The Duchess” is a soap opera — albeit a visually resplendent soap opera packed with big hair, big houses and big emotions.

It also has Keira Knightley, looking fantastic and showing tremendous range as Georgiana, the 18th-century Duchess of Devonshire.

Knightley is in just about every scene of Saul Dibb’s film, and she so dominates the proceedings that one forgets she’s only 23. It’s scary to contemplate what she’ll deliver in another decade.

Based on Amanda Foreman’s biography, the film covers only about a decade of Georgiana’s early years and centers on her marriage of convenience to the older William, Duke of Devonshire (Ralph Fiennes), one of Britain’s richest men.

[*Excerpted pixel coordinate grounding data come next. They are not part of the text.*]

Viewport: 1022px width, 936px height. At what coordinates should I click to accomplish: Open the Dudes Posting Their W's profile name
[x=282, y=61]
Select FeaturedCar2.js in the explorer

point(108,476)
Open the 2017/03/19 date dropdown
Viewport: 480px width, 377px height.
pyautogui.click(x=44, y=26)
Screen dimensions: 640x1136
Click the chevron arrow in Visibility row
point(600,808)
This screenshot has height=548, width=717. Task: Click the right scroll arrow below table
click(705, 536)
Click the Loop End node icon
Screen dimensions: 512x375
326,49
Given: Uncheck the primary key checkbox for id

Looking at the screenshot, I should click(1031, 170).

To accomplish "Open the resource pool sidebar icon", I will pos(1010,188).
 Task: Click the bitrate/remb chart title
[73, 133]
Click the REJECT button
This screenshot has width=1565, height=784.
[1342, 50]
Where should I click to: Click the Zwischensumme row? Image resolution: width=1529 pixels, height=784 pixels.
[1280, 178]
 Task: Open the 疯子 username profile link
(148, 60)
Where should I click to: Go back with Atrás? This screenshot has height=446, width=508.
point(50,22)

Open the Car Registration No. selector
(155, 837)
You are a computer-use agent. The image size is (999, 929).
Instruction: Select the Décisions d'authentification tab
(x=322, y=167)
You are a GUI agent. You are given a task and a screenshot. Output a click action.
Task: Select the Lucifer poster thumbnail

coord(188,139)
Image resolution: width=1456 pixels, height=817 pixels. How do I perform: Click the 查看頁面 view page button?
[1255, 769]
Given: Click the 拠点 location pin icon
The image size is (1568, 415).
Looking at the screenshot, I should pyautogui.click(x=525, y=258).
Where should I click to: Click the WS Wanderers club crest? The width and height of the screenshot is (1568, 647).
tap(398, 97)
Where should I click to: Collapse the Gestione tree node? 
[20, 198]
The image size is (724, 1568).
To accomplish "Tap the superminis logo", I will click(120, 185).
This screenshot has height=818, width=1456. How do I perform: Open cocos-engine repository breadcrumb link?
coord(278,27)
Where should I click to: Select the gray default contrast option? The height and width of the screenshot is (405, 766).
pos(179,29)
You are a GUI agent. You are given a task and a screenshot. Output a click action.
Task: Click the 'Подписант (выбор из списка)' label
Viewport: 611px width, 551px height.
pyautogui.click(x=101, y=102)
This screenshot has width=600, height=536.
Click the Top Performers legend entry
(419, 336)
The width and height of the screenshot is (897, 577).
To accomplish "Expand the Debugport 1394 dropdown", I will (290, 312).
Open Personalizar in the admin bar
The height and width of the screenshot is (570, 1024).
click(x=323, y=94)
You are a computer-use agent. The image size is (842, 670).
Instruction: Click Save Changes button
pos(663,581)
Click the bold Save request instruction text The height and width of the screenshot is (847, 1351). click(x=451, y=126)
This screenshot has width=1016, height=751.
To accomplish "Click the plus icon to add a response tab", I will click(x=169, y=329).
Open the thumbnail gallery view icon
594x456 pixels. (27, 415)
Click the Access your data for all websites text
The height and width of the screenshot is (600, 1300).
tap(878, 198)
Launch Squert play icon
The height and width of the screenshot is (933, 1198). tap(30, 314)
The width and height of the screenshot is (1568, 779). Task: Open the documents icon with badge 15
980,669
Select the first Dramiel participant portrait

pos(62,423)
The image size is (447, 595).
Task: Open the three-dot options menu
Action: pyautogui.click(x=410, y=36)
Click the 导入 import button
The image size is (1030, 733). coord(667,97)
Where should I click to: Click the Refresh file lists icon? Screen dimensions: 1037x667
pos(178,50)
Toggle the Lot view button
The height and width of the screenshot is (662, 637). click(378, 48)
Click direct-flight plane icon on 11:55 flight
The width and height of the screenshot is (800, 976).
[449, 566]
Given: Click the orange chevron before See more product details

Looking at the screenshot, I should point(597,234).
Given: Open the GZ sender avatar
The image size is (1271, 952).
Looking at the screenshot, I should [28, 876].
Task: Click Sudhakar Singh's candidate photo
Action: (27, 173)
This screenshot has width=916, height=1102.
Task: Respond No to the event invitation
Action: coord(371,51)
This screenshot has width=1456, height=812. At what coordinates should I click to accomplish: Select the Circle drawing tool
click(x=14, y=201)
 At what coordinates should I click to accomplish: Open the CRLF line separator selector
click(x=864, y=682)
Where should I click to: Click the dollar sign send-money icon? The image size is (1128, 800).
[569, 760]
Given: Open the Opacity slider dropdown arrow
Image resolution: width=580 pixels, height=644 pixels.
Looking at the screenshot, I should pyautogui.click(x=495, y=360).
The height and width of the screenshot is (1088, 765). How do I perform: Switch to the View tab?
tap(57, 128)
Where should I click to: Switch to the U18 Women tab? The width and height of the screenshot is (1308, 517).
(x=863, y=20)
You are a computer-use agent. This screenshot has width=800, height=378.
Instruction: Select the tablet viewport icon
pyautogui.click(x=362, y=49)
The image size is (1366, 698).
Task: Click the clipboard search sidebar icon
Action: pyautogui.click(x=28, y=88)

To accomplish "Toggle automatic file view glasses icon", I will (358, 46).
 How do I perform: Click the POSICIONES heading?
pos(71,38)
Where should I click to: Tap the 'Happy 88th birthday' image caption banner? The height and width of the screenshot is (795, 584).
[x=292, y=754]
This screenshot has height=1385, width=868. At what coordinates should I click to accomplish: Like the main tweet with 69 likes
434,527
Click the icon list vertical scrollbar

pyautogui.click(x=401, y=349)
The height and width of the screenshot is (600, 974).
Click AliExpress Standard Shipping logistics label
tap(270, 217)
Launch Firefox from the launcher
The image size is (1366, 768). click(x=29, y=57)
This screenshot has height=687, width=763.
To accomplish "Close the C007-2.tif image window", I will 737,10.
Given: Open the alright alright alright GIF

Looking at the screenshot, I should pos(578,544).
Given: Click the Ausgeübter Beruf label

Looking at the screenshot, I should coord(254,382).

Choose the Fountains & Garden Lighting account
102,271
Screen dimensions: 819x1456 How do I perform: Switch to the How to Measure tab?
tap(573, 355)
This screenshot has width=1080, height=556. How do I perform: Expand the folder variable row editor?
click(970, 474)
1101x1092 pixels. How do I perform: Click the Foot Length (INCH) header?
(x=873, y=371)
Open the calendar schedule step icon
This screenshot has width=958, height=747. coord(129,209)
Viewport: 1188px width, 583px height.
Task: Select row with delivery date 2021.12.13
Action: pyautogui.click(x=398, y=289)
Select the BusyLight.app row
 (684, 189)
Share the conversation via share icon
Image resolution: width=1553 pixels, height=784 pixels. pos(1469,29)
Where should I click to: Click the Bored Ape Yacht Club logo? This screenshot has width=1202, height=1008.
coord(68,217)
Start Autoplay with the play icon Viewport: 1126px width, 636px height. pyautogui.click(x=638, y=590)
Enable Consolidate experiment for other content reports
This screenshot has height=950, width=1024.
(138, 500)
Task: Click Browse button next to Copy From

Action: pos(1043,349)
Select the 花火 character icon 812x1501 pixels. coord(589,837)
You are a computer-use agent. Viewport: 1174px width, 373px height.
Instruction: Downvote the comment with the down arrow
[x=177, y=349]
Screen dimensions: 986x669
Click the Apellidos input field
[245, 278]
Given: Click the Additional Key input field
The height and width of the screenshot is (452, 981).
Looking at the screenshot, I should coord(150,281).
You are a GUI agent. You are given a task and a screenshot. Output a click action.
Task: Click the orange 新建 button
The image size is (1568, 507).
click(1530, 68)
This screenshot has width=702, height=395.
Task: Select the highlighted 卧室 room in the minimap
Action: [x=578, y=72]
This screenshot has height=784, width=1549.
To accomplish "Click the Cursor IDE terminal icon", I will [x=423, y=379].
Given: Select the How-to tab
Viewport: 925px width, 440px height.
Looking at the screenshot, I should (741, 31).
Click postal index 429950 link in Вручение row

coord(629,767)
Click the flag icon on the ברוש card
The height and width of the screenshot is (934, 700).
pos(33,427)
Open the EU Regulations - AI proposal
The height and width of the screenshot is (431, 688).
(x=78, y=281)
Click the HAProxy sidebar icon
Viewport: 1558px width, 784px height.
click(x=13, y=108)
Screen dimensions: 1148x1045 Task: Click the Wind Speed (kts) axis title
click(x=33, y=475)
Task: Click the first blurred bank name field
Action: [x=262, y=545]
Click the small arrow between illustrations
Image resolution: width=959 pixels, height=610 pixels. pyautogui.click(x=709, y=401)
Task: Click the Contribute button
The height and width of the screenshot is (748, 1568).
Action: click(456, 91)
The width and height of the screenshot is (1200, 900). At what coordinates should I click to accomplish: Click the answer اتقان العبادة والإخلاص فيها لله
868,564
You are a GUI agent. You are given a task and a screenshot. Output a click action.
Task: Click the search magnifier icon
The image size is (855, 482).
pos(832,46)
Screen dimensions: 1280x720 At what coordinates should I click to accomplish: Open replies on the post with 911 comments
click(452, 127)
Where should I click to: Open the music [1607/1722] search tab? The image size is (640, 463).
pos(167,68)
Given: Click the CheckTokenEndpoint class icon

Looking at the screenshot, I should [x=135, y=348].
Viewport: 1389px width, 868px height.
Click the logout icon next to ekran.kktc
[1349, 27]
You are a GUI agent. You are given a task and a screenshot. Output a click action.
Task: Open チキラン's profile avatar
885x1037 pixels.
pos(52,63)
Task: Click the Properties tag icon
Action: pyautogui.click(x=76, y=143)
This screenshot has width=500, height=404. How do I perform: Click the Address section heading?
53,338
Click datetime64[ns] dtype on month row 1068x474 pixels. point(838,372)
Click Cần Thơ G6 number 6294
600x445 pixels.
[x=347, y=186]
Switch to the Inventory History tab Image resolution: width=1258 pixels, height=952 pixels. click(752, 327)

William is an undemonstrative, emotionally calcified fellow whose only real concern is producing a male heir. For the vivacious young Georgiana, only 17 when they wed, this is an unfulfilling situation, especially since for several years she is unable to produce the next duke, earning her husband’s contempt.

She tries to make up for her chilly marriage by devoting herself to fashion, becoming a trendsetter at soirees with ever more outrageous wigs, hats and dresses.

But she’s also astute enough to have an interest in politics. Her husband appears to have few genuine convictions, but he throws his money behind the Whigs; the beautiful, witty Georgiana becomes a big draw when she introduces the party’s candidates at rallies.

Despite living in a time and place that put great emphasis on strict codes of behavior, the characters in “The Duchess” get into sexual shenanigans worthy of “Grey’s Anatomy.”

When Georgiana brings home the abused Bess Foster (Hayley Atwell of “Brideshead Revisited”), William begins an affair with the newcomer. Georgiana is accustomed to her hubby boffing the servant girls, but she’s devastated by this betrayal from the woman she considered her best friend.

When she protests, she is raped by William and eventually rebounds into the arms of a young Whig politician (Dominic Cooper, last seen as the groom in “Mamma Mia!”).

This does not go over well with William, no believer in gander/goose equality. He reacts with an impressive demonstration of financial and personal power.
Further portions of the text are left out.